== Work instructions ==
From the passage on training in physical culture and sports, list each subject area it names in the curriculum of higher educational institutions and technicums.

The curriculum of higher educational institutions and technicums includes the general sciences (in technicums, general studies), sociopolitical courses, and medicine and biology, as well as sports instruction and specialized courses. Theoretical study is organically combined with practice in the student’s major field of study, including teaching, coaching, and organizing practice, and with advanced training in sports. Students must meet established sports classification standards; for example, in a sports department they must be placed in the first classification in their specialty and in at least two third classifications in other sports.
Teachers of the scientific aspects of physical culture and sports are trained in graduate programs at leading institutes of physical culture, in a number of pedagogical institutes and universities, in the All-Union and Leningrad scientific research institutes of physical culture, and in the Scientific Research Institute for the Physiology of Children and Adolescents of the Academy of Pedagogical Sciences of the USSR. The institutes of physical culture in Moscow and Leningrad, the Kiev Institute, and the Kazakh Institute in Alma-Ata have departments of advanced studies for specialists.

== Supplied data ==

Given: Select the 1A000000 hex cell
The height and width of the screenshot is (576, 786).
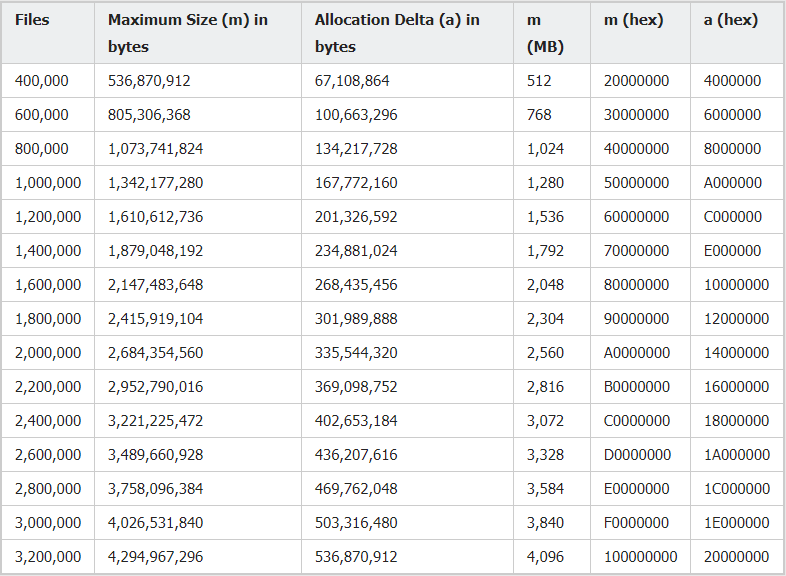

== Result for this exercise ==
- General sciences (general studies in technicums)
- Sociopolitical courses
- Medicine and biology
- Sports instruction
- Specialized courses